Your instructions: In the listing below, the lines starting with the line with "Image resolution: width=390, height=1908." and going on through the line with "[Menu] (348, 139)" are to be reproduced exactly, and only those.

Data for analysis:
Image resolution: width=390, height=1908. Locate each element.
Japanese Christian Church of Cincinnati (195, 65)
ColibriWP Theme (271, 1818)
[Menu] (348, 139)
--
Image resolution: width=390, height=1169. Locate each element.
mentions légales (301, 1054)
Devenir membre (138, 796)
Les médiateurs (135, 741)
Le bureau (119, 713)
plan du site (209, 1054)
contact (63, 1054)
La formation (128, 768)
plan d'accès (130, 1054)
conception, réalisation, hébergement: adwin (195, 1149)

Solution:
Image resolution: width=390, height=1908. Locate each element.
Japanese Christian Church of Cincinnati (195, 65)
ColibriWP Theme (271, 1818)
[Menu] (348, 139)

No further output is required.